### Task details
Show each line of the material below that contains the string "icon", copied without changes.

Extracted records
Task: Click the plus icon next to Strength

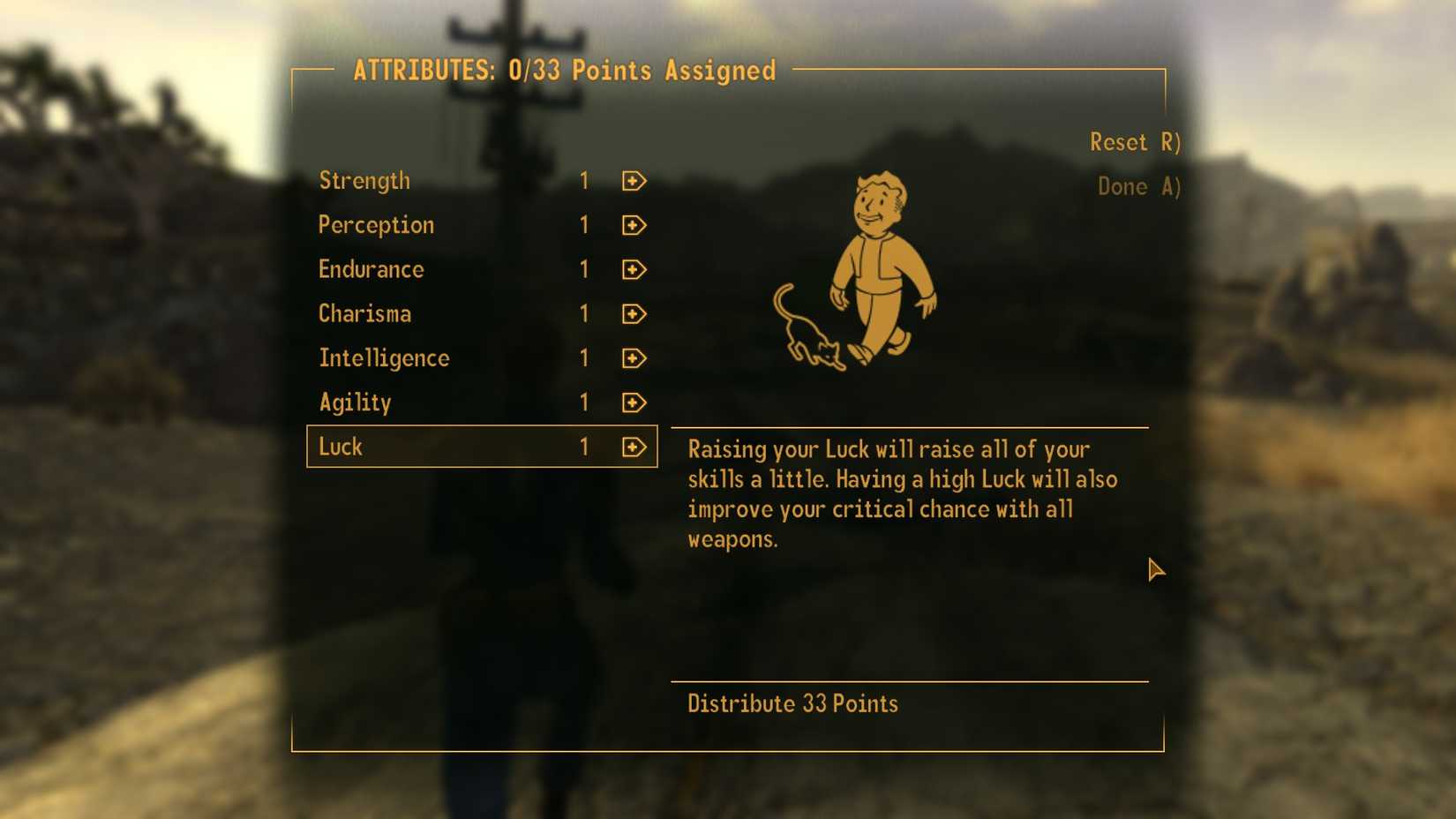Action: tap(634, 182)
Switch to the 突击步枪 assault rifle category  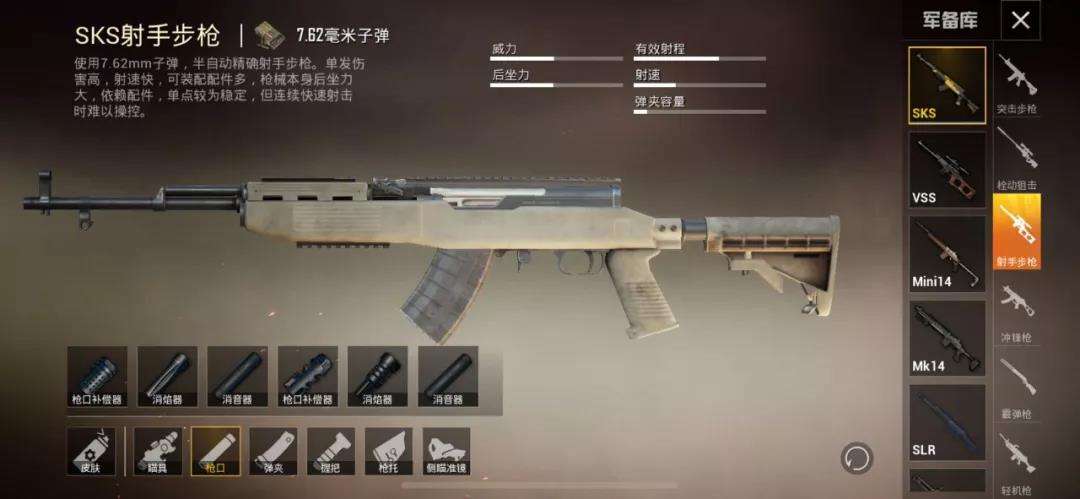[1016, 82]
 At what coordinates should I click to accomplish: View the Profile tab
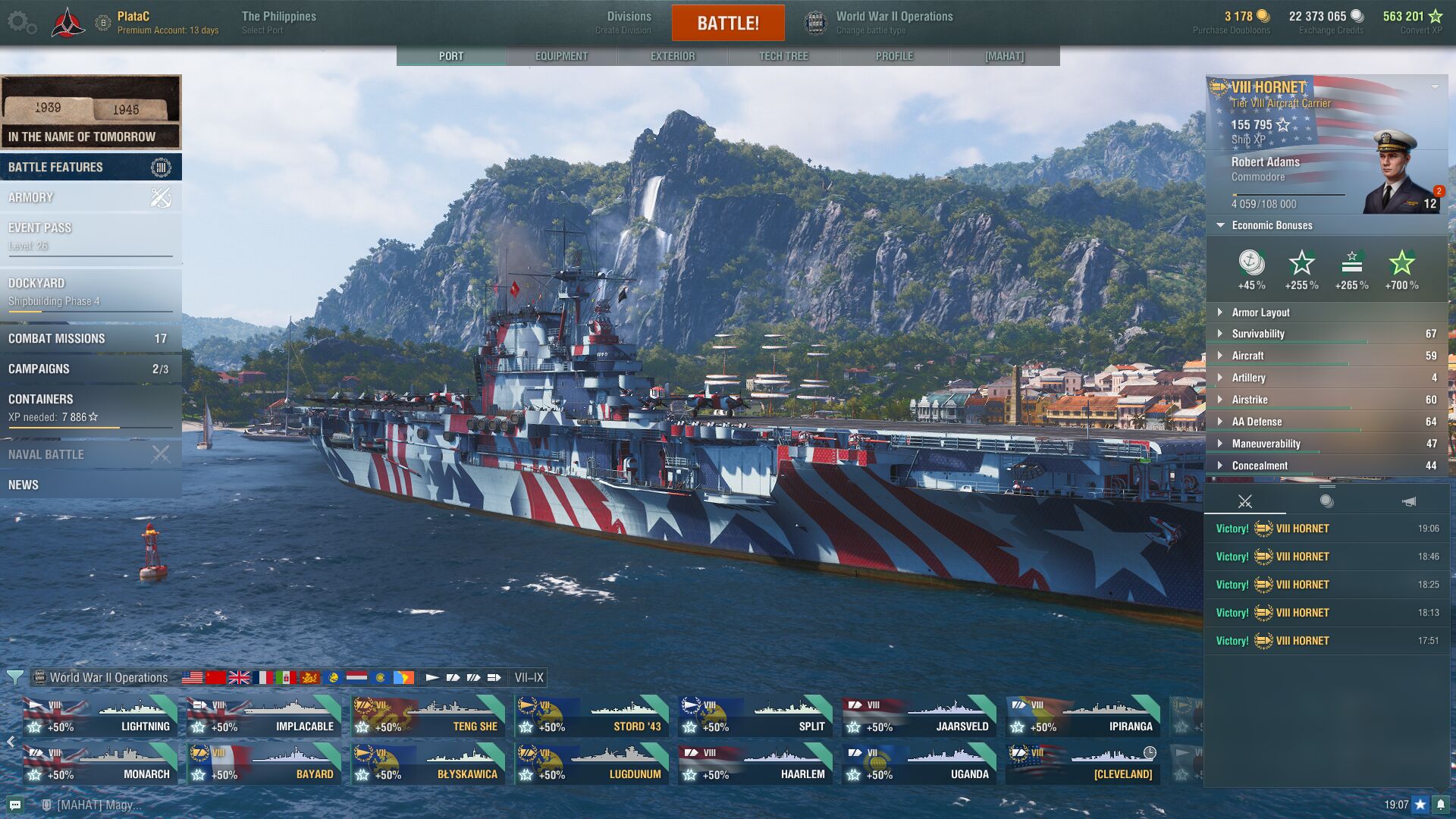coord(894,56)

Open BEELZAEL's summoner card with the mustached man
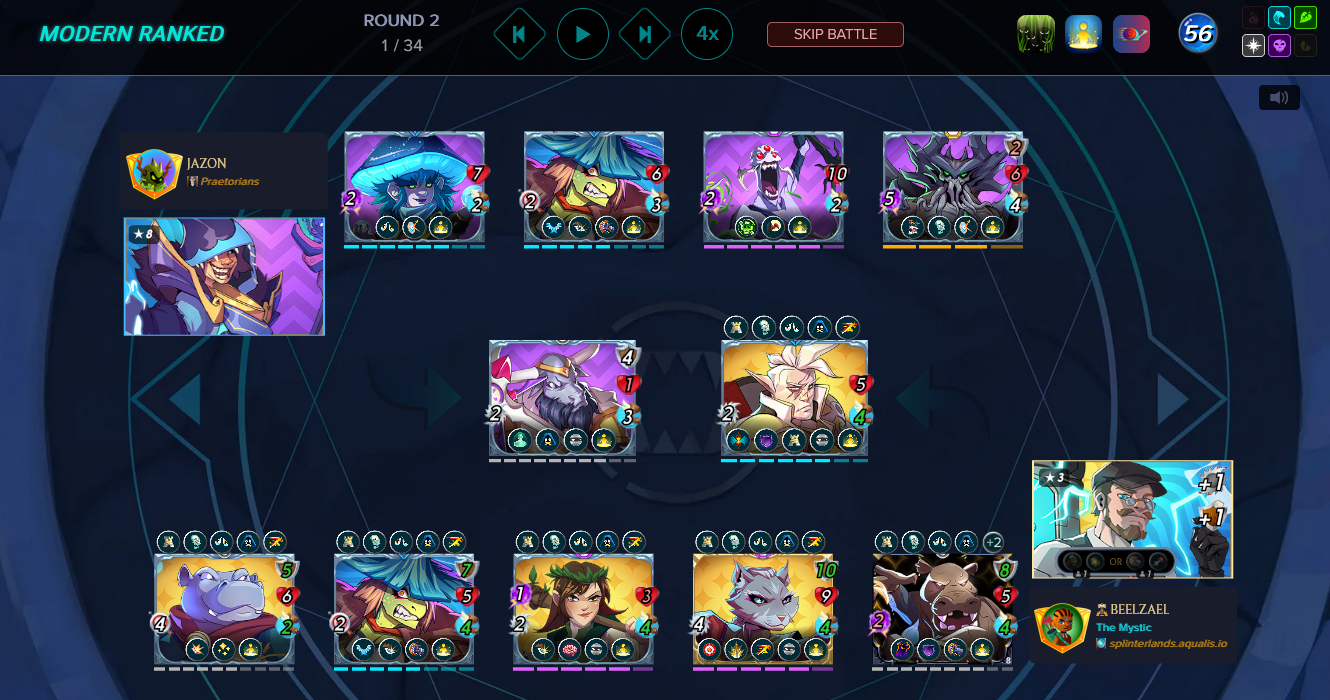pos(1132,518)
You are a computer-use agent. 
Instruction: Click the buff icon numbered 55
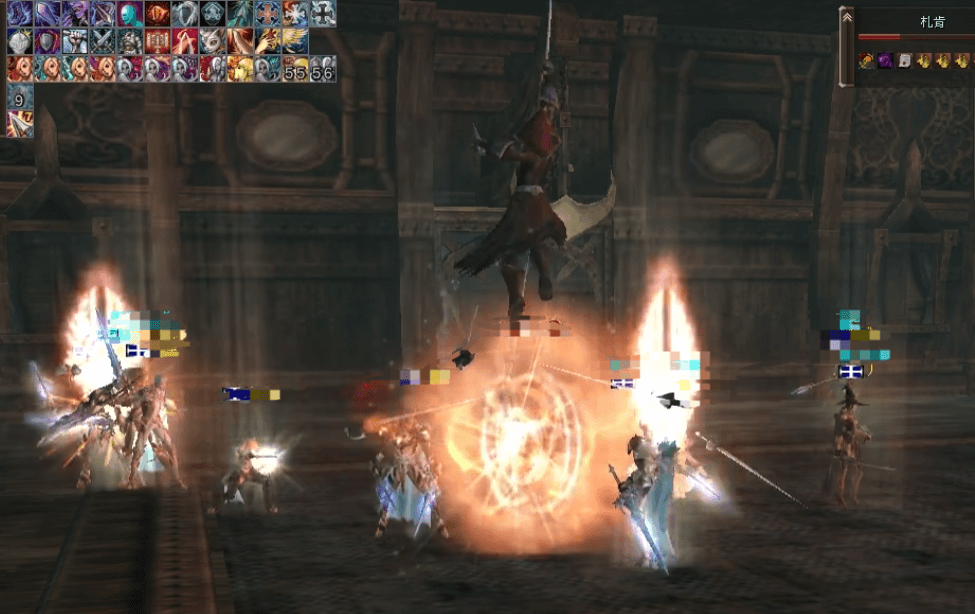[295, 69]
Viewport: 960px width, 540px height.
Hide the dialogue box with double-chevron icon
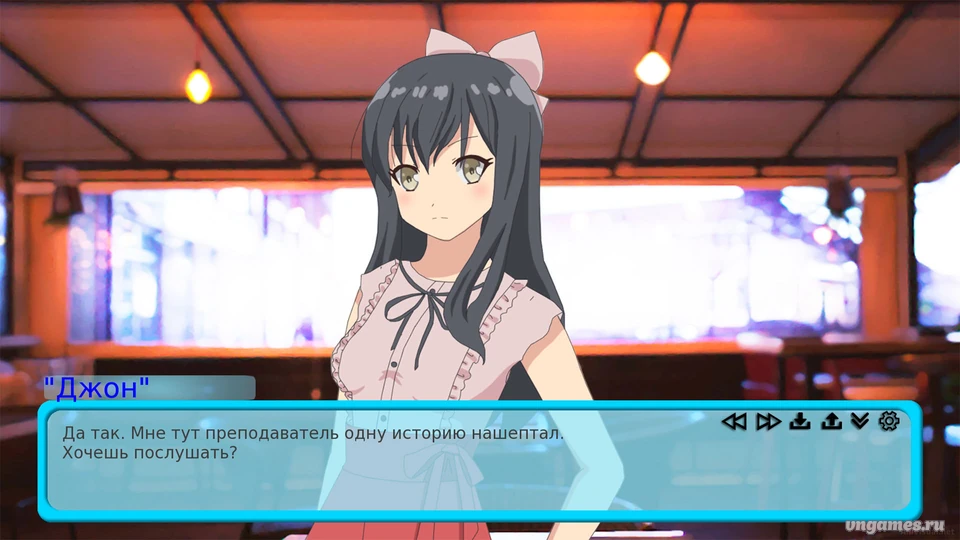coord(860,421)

### Reply to the task
Task: Click the plus icon next to Strength
Instruction: Click the buff icon numbered 55
Hide the dialogue box with double-chevron icon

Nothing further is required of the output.